··· AVAILABLE DATA ···

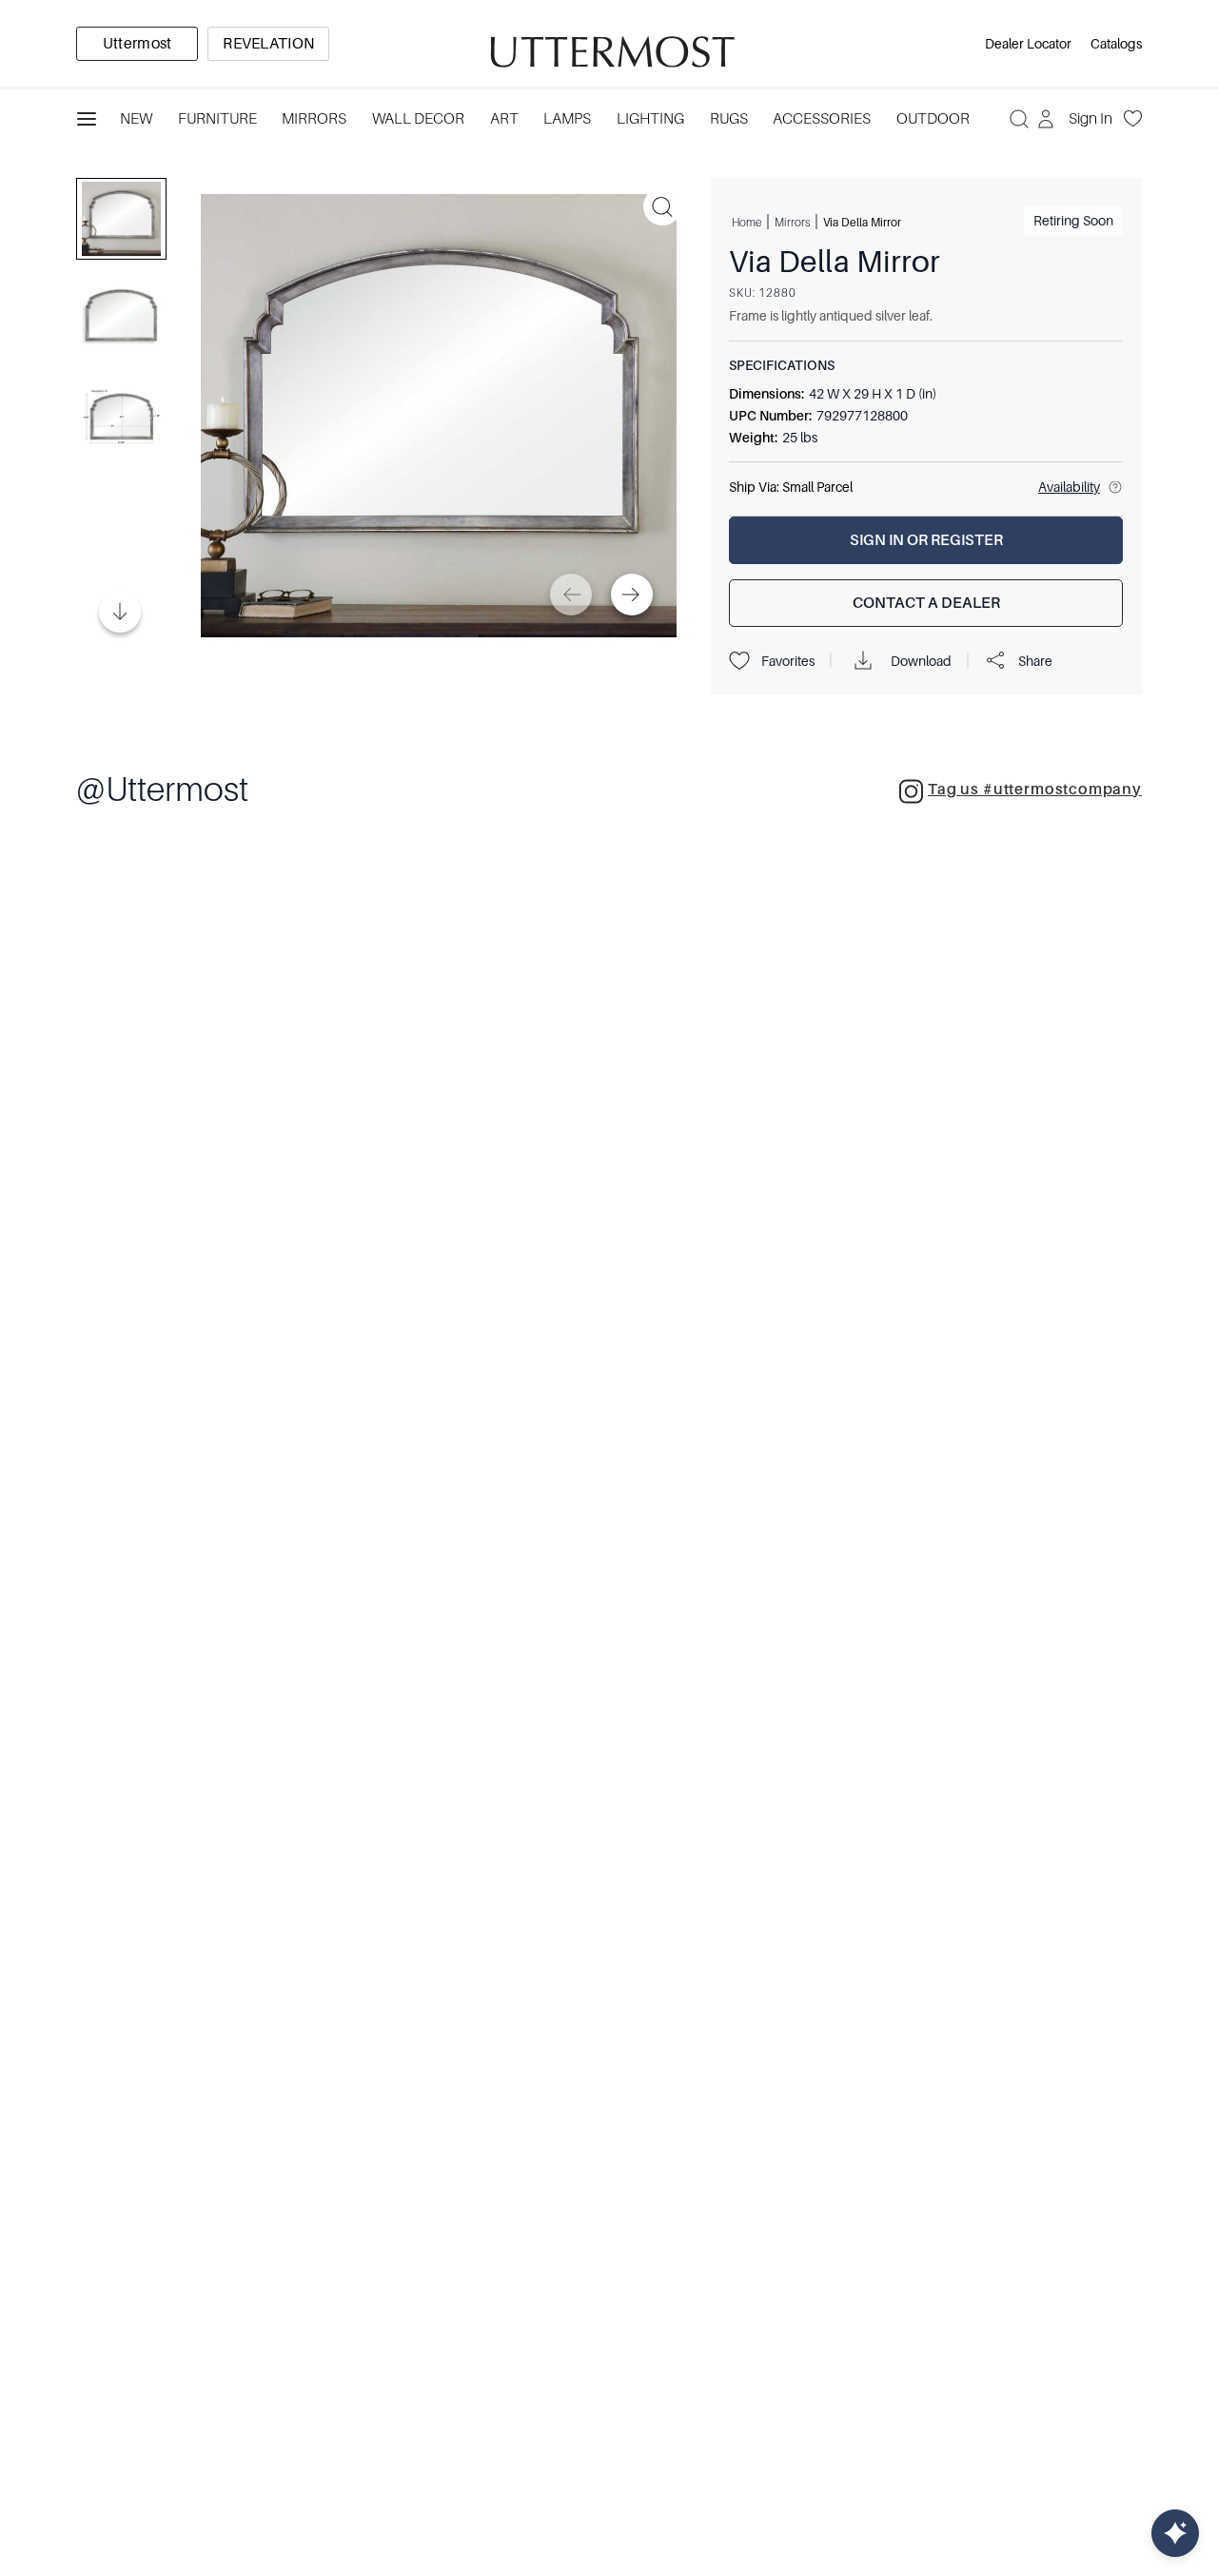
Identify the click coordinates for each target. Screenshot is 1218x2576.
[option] (137, 44)
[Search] (1019, 119)
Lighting (650, 118)
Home (746, 221)
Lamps (567, 118)
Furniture (217, 118)
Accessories (822, 118)
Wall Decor (418, 118)
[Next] (632, 594)
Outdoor (933, 118)
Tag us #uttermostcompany (1035, 789)
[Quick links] (1175, 2533)
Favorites (788, 661)
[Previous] (571, 594)
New (136, 118)
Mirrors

···

Repeat the entries above exactly as written, but not their pictures.

Identify the click coordinates for each target. Screenshot is 1218x2576.
[option] (137, 44)
[Search] (1019, 119)
Lighting (650, 118)
Home (746, 221)
Lamps (567, 118)
Furniture (217, 118)
Accessories (822, 118)
Wall Decor (418, 118)
[Next] (632, 594)
Outdoor (933, 118)
Tag us #uttermostcompany (1035, 789)
[Quick links] (1175, 2533)
Favorites (788, 661)
[Previous] (571, 594)
New (136, 118)
Mirrors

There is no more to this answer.